Department of IT Center, the Children's Hospital, Zhejiang University School of Medicine, China; National Clinical Research Center for Child Health, China.
Department of Artificial Intelligence, Enterprise Institute, Ewell Technology, China.
J Biomed Inform. 2020 Aug;108:103481. doi: 10.1016/j.jbi.2020.103481. Epub 2020 Jul 18.
Named entity recognition (NER) is a principal task in the biomedical field and deep learning-based algorithms have been widely applied to biomedical NER. However, all of these methods that are applied to biomedical corpora use only annotated samples to maximize their performances. Thus, (1) large numbers of unannotated samples are relinquished and their values are overlooked. (2) Compared with other types of active learning (AL) algorithms, generative adversarial learning (GAN)-based AL methods have developed slowly. Furthermore, current diversity-based AL methods only compute similarities between a pair of sentences and cannot evaluate distribution similarities between groups of sentences. Annotation inconsistency is one of the significant challenges in the biomedical annotation field. Most existing methods for addressing this challenge are statistics-based or rule-based methods. (3) They require sufficient expert knowledge and complex designs. To address challenges (1), (2), and (3) simultaneously, we propose innovative algorithms.

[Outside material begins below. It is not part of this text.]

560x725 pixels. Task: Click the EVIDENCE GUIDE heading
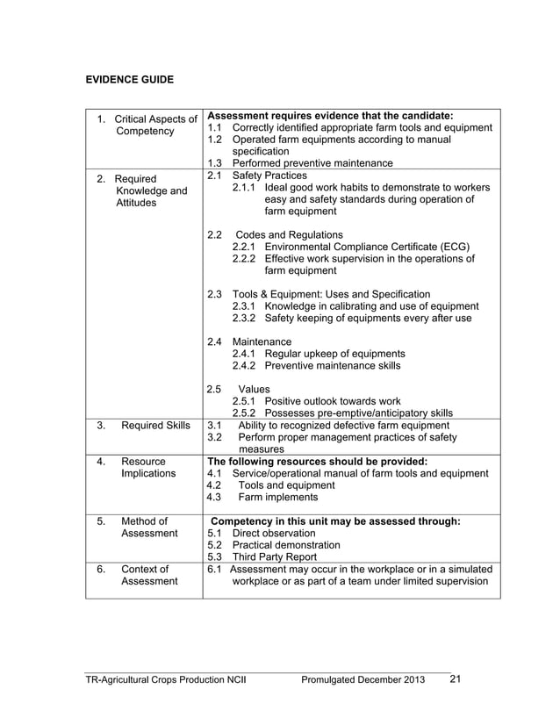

GAN is introduced in this paper, and we propose the GAN-bidirectional long short-term memory-conditional random field (GAN-BiLSTM-CRF) and the GAN-bidirectional encoder representations from transformers-conditional random field (GAN-BERT-CRF) models, which can be considered an NER model, an AL model, and a model identifying error labels. BiLSTM-CRF or BERT-CRF is defined as the generator and a convolutional neural network (CNN)-based network is considered the discriminator. (1) The generator employs unannotated samples in addition to annotated samples to maximize NER performance. (2) The outputs of the CRF layer and the discriminator are used to select unlabeled samples for the AL task. (3) The discriminator discriminates the distribution of error labels from that of correct labels, identify error labels, and address the annotation inconsistency challenge.
The corpus from the 2010 i2b2/VA NLP challenge and the Chinese CCKS-2017 Task 2 dataset are adopted for experiments. Compared to the baseline BiLSTM-CRF and BERT-CRF, the GAN-BiLSTM-CRF and GAN-BERT-CRF models achieved significant improvements on the precision, recall, and F1 scores in terms of NER performance. Learning curves in AL experiments show the comparative results of the proposed models. Furthermore, the trained discriminator can identify samples with incorrect medical labels in both simulation and real-word experimental environments.
The idea of introducing GAN contributes significant results in terms of NER, active learning, and the ability to identify incorrect annotated samples. The benefits of GAN will be further studied.
命名实体识别(NER)是生物医学领域的主要任务,基于深度学习的算法已广泛应用于生物医学 NER。然而,所有应用于生物医学语料库的方法都只使用标注样本来最大限度地提高性能。因此,(1)大量未标注的样本被放弃,其价值被忽视。(2)与其他类型的主动学习(AL)算法相比,基于生成对抗网络(GAN)的 AL 方法发展缓慢。此外,目前基于多样性的 AL 方法仅计算一对句子之间的相似度,而无法评估句子组之间的分布相似度。标注不一致是生物医学标注领域的一个重大挑战。大多数现有的解决这个问题的方法都是基于统计或规则的方法。(3)它们需要足够的专家知识和复杂的设计。为了解决挑战(1)、(2)和(3),我们提出了创新的算法。
本文引入了 GAN,并提出了 GAN-BiLSTM-CRF 和 GAN-BERT-CRF 模型,它们可以被视为 NER 模型、AL 模型和识别错误标签的模型。BiLSTM-CRF 或 BERT-CRF 被定义为生成器,基于卷积神经网络(CNN)的网络被认为是鉴别器。(1)生成器除了使用标注样本外,还使用未标注样本来最大限度地提高 NER 性能。(2)CRF 层和鉴别器的输出用于选择用于 AL 任务的未标注样本。(3)鉴别器区分错误标签和正确标签的分布,识别错误标签,并解决标注不一致的挑战。
采用 2010 年 i2b2/VA NLP 挑战赛和中国 CCKS-2017 任务 2 数据集进行实验。与基线 BiLSTM-CRF 和 BERT-CRF 相比,GAN-BiLSTM-CRF 和 GAN-BERT-CRF 模型在 NER 性能的精度、召回率和 F1 得分方面都取得了显著的提高。AL 实验中的学习曲线显示了所提出模型的比较结果。此外,在模拟和实际实验环境中,训练有素的鉴别器可以识别出具有不正确医学标签的样本。
引入 GAN 的思想在 NER、主动学习和识别不正确标注样本的能力方面取得了显著的成果。GAN 的优势将进一步研究。